While at my in-laws recently I was reminded of how much I love 7 layer bars. I knew I had to get in my kitchen asap and create something with this craving I had. I came up with a 7 Layer Breakfast Bowl. This is rich and indulging but also great for a day when I had a lot of cardio planned. I know there are a few things that need to be made but trust me this is worth it! The Sweetened Vanilla Cashew Cream will keep for a few days and is great on fresh berries! The Lucuma Caramel Sauce is something I have made and on hand as it keeps for a few weeks and the family uses it for coffee, steamers, and on desserts here and there. Otherwise the Caramel Drizzle Sauce is a good alternative and only makes a small amount, about double what is needed for the breakfast bowl. However I do prefer the Lucuma Caramel and it will give you the sweetness as in traditional 7 Layer Bars. This bowl is a healthy alternative to 7 Layer Bars, perfect size so I wouldn’t be tempted to eat the whole pan, satisfying, and was just what I needed to power me through my cardio. Do you have any sweet indulging cravings you wish there where a healthy alternative for?
7 Layer Breakfast Bowl
Makes 1 serving
1/4 c cooked quinoa, cooled or still warm
2-4 TBSP Sweetened Vanilla Cashew Cream, see recipe below
1 tsp coconut palm sugar
1 TBSP toasted shredded coconut
1 TBSP finely shredded coconut, sweetened or unsweetened personal choice
1 TBSP vegan dark cacao chips, or chopped chocolate of choice
1 TBSP chopped raw pecans
1 TBSP Lucuma Caramel Sauce or “Caramel” Drizzle Sauce, see recipes below
Make Sweetened Vanilla Cashew Cream and Caramel Sauce of choice.

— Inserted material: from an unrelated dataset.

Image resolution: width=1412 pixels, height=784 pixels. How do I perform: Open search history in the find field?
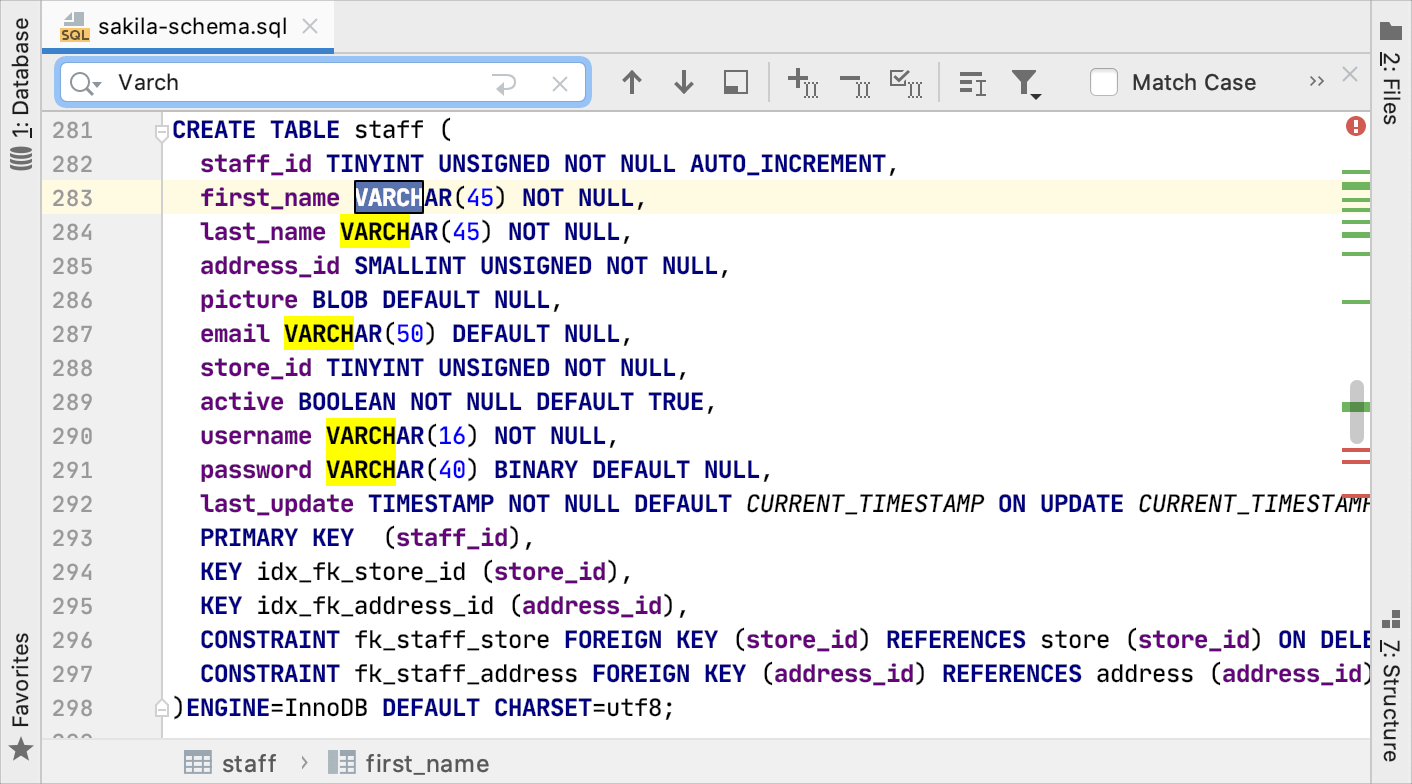click(x=85, y=82)
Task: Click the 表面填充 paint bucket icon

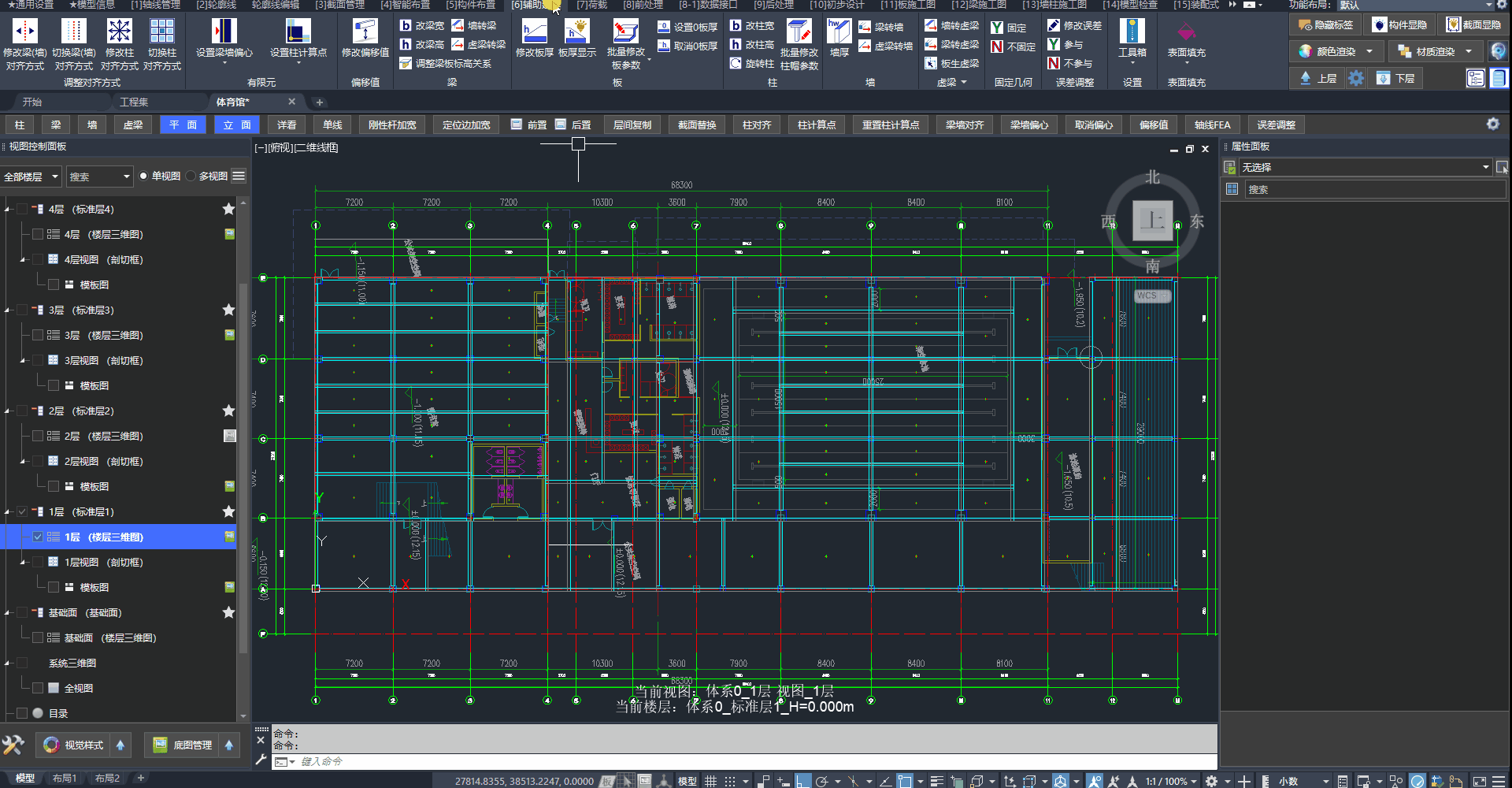Action: click(x=1186, y=32)
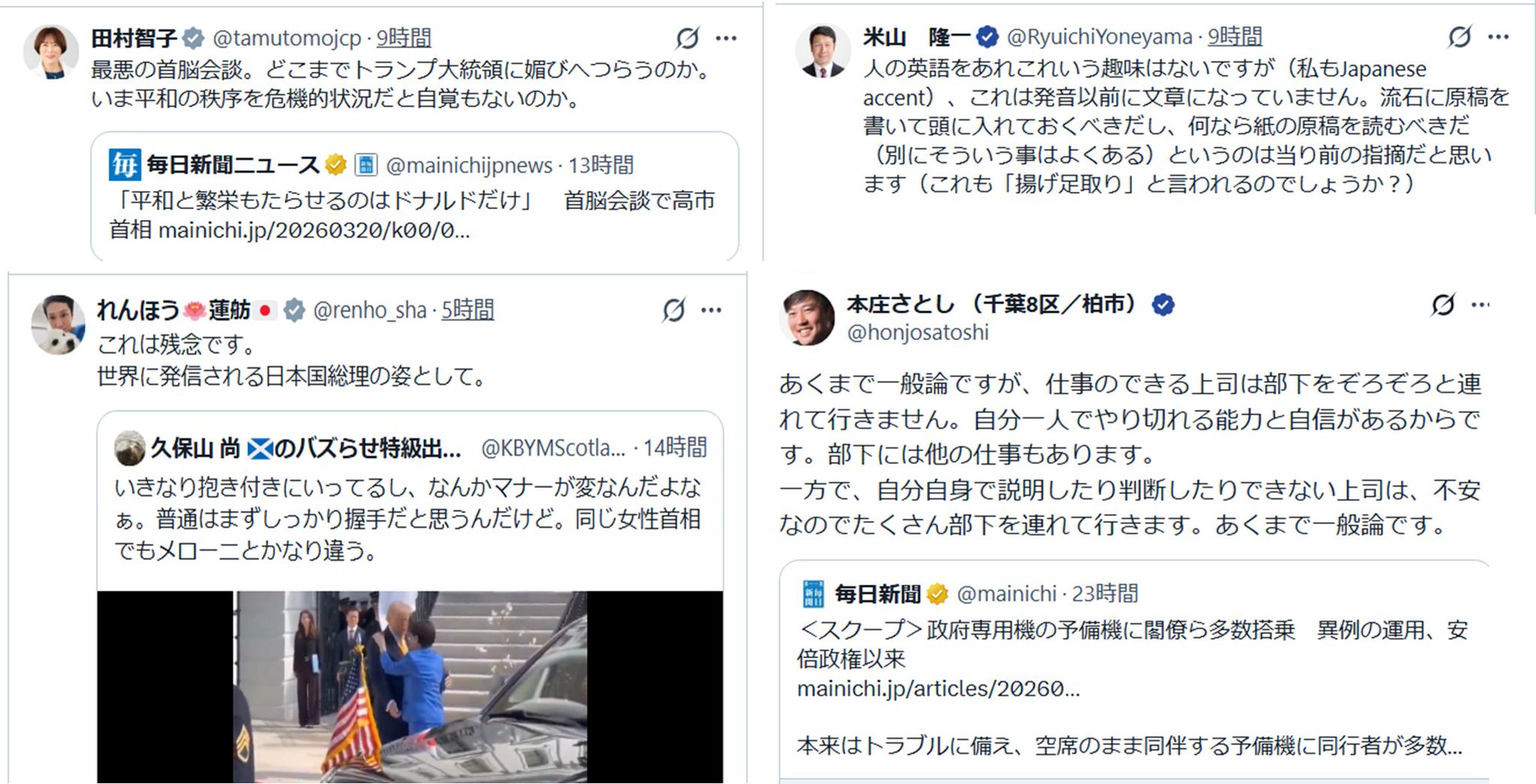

Stir in quinoa with coconut palm sugar and toasted coconut, place in the bottom of a bowl. Layer Sweet Vanilla Cashew Cream over quinoa mixture, sprinkle with chocolate chips, shredded coconut, and pecans. Drizzle with caramel sauce. Enjoy!
Sweetened Vanilla Cashew Cream is delicious and is what is in place of the sweet condensed milk in traditional 7 Layer Bars. While this will take extra time and planning it is worth it. Don’t worry about having leftovers as it is great with fresh berries and I am sure you can think of many other ways to enjoy this sweet cream once you try it, if this is your first time trying it. Alternatively you can use or 1-2 TBSP cashew butter (or almond butter in a pinch) thinned with milk and sweetened with a little agave.
Sweetened Vanilla Cashew Cream
1 c raw cashew (soaked for 4-8 hours)
2 TBSP fresh lemon juice and 2 TBSP water, or 1/4 c water
2 tsp vanilla
1-2 TBSP raw agave
Soak cashews, rinse and drain. In a Vitamix, or food processor, blend together cashews, water, vanilla, and agave until smooth. Store leftovers in the refrigerator for a few days or in the freezer for longer storage.
Lucuma Caramel Sauce
3/4 c raw cashew butter or raw almond butter
1/3- 1/2 c raw agave (if you like things less sweet start with 1/3 cup)*
2 TBSP lucuma powder (Navitas Naturals)
1 TBSP pure vanilla
pinch of sea salt
4-7 TBSP warm water, or more if needed to make smooth*
*If using almond butter use the full 1/2 cup of agave.
Starting with 3 tablespoons of water and 1/3 cup of agave if you don’t like things too sweet, blend everything together in a Vitamix or high-speed blender until smooth. Test for sweetness and add more if desired. Once desired sweetness is achieved add more water if needed to make it smooth. Store in the refrigerator up to 3 weeks, it will thicken as it get cold so remove from refrigerator before using to warm up.
“Caramel” Drizzle Sauce
2 TBSP Almond Butter
2 1/2 TBSP Raw Agave Nectar
Blend almond butter and agave together until smooth.